══ Excerpted passage
All these can make the boring teaching of the course Probability and Statistics lively and actively, and can provide the helps for the students to carry out the scientific research in the future at the same time.
2.Using Introduction as a Key to Stimulate the Interests of Students in Probability and Statistics
The lesson for the Introduction is mainly aiming at providing the students with the general concepts and characteristics of the course Probability and Statistics as well as the overview and application of the discipline development and the problems that the teachers and students are necessary to pay attention to.
For this reason, in the process of giving an explanation, it is highly necessary for the teachers of the course Probability and Statistics to give full attention to this aspect.
Probability theory was originated from the games. From the 15th century to the 16th century, Italian mathematicians Pacioli, Tartaglia and Cardano had made a discussion on these probability questions in their works.
For example, if the game between the two parties came to an end ahead of time, how did people allocate the stake? How is the probability for two students at least in a class (n≤365 students) to be born in the same day? In the process of implementing the teaching of the Introduction, it is highly necessary to pay attention to the introduction on the background knowledge of the course Probability and Statistics. On the one hand, this can make the students know the development history of this course. On the other hand, this can stimulate the students to generate the curiosity in learning.
════
══ Raw records
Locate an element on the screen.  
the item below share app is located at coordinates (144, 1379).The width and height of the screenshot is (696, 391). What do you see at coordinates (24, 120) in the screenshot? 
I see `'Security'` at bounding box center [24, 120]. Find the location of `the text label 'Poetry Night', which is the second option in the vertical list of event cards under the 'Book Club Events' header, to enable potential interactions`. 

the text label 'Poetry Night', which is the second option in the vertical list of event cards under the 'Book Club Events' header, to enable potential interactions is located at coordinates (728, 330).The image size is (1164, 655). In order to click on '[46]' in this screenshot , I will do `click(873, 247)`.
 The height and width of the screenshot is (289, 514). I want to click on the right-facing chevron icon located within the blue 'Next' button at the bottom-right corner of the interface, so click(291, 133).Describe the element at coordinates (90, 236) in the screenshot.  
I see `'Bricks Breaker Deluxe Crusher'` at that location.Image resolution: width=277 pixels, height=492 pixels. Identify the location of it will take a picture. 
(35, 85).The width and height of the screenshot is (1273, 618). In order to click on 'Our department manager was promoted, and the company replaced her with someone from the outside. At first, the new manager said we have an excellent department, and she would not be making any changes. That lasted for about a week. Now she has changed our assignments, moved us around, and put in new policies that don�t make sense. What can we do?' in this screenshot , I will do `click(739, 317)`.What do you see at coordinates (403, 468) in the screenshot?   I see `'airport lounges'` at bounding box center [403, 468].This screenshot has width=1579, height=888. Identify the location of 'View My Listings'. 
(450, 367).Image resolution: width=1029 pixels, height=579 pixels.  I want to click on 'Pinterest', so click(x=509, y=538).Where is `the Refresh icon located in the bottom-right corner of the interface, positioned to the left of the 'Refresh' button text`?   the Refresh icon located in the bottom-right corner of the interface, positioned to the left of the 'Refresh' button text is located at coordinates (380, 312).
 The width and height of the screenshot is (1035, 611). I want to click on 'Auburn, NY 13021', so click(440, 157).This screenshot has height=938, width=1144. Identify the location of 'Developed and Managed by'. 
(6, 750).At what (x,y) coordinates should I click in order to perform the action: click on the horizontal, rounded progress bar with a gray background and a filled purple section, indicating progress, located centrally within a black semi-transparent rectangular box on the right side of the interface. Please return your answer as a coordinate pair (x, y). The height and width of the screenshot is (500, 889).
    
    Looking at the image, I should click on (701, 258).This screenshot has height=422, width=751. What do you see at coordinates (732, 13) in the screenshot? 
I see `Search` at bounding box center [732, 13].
════
Written problem 1:
Which mathematicians does the passage on teaching Probability and Statistics name? List every one.
Written problem 2:
Answer these questions from the passage on teaching Probability and Statistics:
(a) From what did probability theory originate?
(b) Over which span of centuries did the Italian mathematicians discuss probability questions in their works?
(c) What two benefits come from introducing the background knowledge of the course?
Written problem 3:
Carry the passage on teaching Probability and Statistics forward from its last sentence.
The records have no connection to the passage on teaching Probability and Statistics.

Task output 1:
Pacioli, Tartaglia, Cardano

Task output 2:
(a) Games.
(b) From the 15th century to the 16th century.
(c) Students come to know the development history of the course, and they are stimulated to become curious about learning.

Task output 3:
3.Attaching Higher Importance to the Interests of Students in the Teaching of Probability and Statistics
For example, in the process of giving an introduction to the course Probability and Statistics, the teachers can provide the students with an introduction for the following questions.
Question 1: There is a competition (three out of five sets) between two football teams (A and B) of the same level, and the winner can receive a prize of 500,000 RMB. By now, three sets have been completed, in which the team A get two wins and one loss. At the present time, however, the team B quits the sets in the latter time for some reasons, and asks to allocate the bonus in accordance with the times of the win. In other words, 2/3 is allocated to the team A, and 1/3 is allocated to the team B. From the above, the teacher can ask whether it is reasonable to allocate the prize of 500,000 RMB.
Question 2: At the present time, the lotteries, which can be seen at any place, have attracted a larger number of people to buy. At the same time, it is reported that somebody wins a prize from time to time. Therefore, the teacher can ask the question about how the possibility for the students to win a large prize.
For the above two questions, the students seem to be highly interested in the answers.
Besides, in the process of introducing the mathematical expectation, the questions can be introduced in the following.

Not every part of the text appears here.